→ PROBLEM TO WORK ON
Write out the lines of the material starting at the one that contains "Sort by Total out-of-pocket spending header" and ending at the one that contains "Action: tap(773, 726)", copying each line exactly as it stands.

→ MATERIAL PROVIDED
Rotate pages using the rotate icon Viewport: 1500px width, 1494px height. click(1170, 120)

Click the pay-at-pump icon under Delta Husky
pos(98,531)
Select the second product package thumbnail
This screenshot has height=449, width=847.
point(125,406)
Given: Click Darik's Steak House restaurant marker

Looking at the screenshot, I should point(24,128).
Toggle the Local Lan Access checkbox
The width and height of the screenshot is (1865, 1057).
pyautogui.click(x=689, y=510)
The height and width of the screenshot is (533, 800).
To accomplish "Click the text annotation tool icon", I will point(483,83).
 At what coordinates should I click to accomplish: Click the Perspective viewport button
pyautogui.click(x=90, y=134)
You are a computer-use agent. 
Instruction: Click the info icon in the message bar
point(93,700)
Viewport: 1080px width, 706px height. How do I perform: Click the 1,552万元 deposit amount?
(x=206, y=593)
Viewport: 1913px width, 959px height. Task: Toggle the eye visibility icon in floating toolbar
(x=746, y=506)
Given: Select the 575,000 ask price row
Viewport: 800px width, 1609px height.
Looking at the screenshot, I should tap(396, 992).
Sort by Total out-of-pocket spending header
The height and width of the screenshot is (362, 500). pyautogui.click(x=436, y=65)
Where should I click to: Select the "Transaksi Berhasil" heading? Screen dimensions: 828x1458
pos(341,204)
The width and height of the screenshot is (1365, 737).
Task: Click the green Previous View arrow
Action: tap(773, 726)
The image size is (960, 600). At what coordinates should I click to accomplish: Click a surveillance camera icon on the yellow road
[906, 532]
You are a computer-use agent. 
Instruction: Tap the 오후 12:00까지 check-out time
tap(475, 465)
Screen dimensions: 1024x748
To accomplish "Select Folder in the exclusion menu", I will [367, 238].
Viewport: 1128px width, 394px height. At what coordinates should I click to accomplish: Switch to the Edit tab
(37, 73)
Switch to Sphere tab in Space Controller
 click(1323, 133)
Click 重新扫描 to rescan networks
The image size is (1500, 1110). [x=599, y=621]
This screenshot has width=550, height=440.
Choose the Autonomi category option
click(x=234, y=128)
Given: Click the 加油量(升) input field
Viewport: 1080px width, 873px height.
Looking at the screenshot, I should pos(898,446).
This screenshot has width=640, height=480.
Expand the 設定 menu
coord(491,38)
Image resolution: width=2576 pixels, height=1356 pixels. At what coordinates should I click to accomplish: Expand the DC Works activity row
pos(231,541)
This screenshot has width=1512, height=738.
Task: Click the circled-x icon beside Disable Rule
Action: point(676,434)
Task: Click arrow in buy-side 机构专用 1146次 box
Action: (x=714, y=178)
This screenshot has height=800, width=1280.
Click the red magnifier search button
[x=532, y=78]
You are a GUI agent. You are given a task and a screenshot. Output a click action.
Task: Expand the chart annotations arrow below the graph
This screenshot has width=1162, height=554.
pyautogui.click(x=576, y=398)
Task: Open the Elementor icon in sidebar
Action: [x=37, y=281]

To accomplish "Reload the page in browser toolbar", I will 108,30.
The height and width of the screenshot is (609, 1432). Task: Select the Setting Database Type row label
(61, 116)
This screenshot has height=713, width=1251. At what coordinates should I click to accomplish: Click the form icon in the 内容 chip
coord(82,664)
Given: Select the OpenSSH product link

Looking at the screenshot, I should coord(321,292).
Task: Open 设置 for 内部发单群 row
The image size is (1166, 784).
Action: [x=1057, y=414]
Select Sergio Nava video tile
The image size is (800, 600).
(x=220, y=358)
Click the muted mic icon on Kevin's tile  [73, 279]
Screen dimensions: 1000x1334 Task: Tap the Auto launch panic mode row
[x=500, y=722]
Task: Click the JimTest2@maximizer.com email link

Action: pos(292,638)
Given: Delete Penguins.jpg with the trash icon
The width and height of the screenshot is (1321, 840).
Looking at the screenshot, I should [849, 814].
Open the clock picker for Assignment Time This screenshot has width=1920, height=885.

→ COMPLETE RESPONSE
Sort by Total out-of-pocket spending header
The height and width of the screenshot is (362, 500). pyautogui.click(x=436, y=65)
Where should I click to: Select the "Transaksi Berhasil" heading? Screen dimensions: 828x1458
pos(341,204)
The width and height of the screenshot is (1365, 737).
Task: Click the green Previous View arrow
Action: tap(773, 726)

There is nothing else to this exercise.